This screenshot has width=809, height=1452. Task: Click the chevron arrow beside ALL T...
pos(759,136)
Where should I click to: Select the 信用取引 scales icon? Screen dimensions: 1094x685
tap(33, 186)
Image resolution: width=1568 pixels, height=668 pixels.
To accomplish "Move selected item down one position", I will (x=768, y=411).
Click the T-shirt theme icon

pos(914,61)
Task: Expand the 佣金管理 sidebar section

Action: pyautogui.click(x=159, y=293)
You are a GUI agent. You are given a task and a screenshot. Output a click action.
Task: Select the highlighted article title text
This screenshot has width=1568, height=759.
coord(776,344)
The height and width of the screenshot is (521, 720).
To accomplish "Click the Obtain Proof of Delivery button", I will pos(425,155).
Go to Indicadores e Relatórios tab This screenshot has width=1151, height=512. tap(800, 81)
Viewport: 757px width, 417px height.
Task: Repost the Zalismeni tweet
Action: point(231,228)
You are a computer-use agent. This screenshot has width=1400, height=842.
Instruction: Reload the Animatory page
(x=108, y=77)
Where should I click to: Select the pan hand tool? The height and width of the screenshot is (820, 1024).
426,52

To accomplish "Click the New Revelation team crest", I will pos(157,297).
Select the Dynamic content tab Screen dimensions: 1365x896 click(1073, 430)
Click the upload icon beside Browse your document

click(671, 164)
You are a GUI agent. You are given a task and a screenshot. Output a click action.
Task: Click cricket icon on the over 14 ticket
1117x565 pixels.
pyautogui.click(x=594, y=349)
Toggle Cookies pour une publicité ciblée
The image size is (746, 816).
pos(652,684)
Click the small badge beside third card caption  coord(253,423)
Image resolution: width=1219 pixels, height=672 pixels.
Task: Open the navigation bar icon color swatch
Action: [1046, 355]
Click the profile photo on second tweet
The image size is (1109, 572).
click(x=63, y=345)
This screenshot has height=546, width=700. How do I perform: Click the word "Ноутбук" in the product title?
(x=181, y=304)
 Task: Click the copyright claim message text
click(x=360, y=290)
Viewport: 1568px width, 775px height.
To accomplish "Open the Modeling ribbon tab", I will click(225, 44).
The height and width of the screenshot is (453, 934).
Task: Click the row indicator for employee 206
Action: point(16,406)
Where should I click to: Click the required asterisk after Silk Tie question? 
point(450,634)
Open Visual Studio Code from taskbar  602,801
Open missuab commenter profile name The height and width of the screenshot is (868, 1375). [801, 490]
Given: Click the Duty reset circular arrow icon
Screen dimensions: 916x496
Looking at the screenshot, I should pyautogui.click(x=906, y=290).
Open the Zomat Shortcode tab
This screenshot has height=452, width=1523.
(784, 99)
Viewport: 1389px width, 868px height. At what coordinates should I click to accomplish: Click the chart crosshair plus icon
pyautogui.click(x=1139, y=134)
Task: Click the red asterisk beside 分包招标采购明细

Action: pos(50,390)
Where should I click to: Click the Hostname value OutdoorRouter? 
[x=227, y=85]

========

*What to do*: Rewrite all of the rows above as a numbered list, leaving out the blank lines.

*Result for this task*:
1. This screenshot has width=809, height=1452. Task: Click the chevron arrow beside ALL T...
2. pos(759,136)
3. Where should I click to: Select the 信用取引 scales icon? Screen dimensions: 1094x685
4. tap(33, 186)
5. Image resolution: width=1568 pixels, height=668 pixels.
6. To accomplish "Move selected item down one position", I will (x=768, y=411).
7. Click the T-shirt theme icon
8. pos(914,61)
9. Task: Expand the 佣金管理 sidebar section
10. Action: pyautogui.click(x=159, y=293)
11. You are a GUI agent. You are given a task and a screenshot. Output a click action.
12. Task: Select the highlighted article title text
13. This screenshot has width=1568, height=759.
14. coord(776,344)
15. The height and width of the screenshot is (521, 720).
16. To accomplish "Click the Obtain Proof of Delivery button", I will pos(425,155).
17. Go to Indicadores e Relatórios tab This screenshot has width=1151, height=512. tap(800, 81)
18. Viewport: 757px width, 417px height.
19. Task: Repost the Zalismeni tweet
20. Action: point(231,228)
21. You are a computer-use agent. This screenshot has width=1400, height=842.
22. Instruction: Reload the Animatory page
23. (x=108, y=77)
24. Where should I click to: Select the pan hand tool? The height and width of the screenshot is (820, 1024).
25. 426,52
26. To accomplish "Click the New Revelation team crest", I will pos(157,297).
27. Select the Dynamic content tab Screen dimensions: 1365x896 click(1073, 430)
28. Click the upload icon beside Browse your document
29. click(671, 164)
30. You are a GUI agent. You are given a task and a screenshot. Output a click action.
31. Task: Click cricket icon on the over 14 ticket
32. 1117x565 pixels.
33. pyautogui.click(x=594, y=349)
34. Toggle Cookies pour une publicité ciblée
35. The image size is (746, 816).
36. pos(652,684)
37. Click the small badge beside third card caption  coord(253,423)
38. Image resolution: width=1219 pixels, height=672 pixels.
39. Task: Open the navigation bar icon color swatch
40. Action: [1046, 355]
41. Click the profile photo on second tweet
42. The image size is (1109, 572).
43. click(x=63, y=345)
44. This screenshot has height=546, width=700. How do I perform: Click the word "Ноутбук" in the product title?
45. (x=181, y=304)
46.  Task: Click the copyright claim message text
47. click(x=360, y=290)
48. Viewport: 1568px width, 775px height.
49. To accomplish "Open the Modeling ribbon tab", I will click(225, 44).
50. The height and width of the screenshot is (453, 934).
51. Task: Click the row indicator for employee 206
52. Action: point(16,406)
53. Where should I click to: Click the required asterisk after Silk Tie question? 
54. point(450,634)
55. Open Visual Studio Code from taskbar  602,801
56. Open missuab commenter profile name The height and width of the screenshot is (868, 1375). [801, 490]
57. Given: Click the Duty reset circular arrow icon
58. Screen dimensions: 916x496
59. Looking at the screenshot, I should pyautogui.click(x=906, y=290).
60. Open the Zomat Shortcode tab
61. This screenshot has height=452, width=1523.
62. (784, 99)
63. Viewport: 1389px width, 868px height. At what coordinates should I click to accomplish: Click the chart crosshair plus icon
64. pyautogui.click(x=1139, y=134)
65. Task: Click the red asterisk beside 分包招标采购明细
66. Action: pos(50,390)
67. Where should I click to: Click the Hostname value OutdoorRouter? 
68. [x=227, y=85]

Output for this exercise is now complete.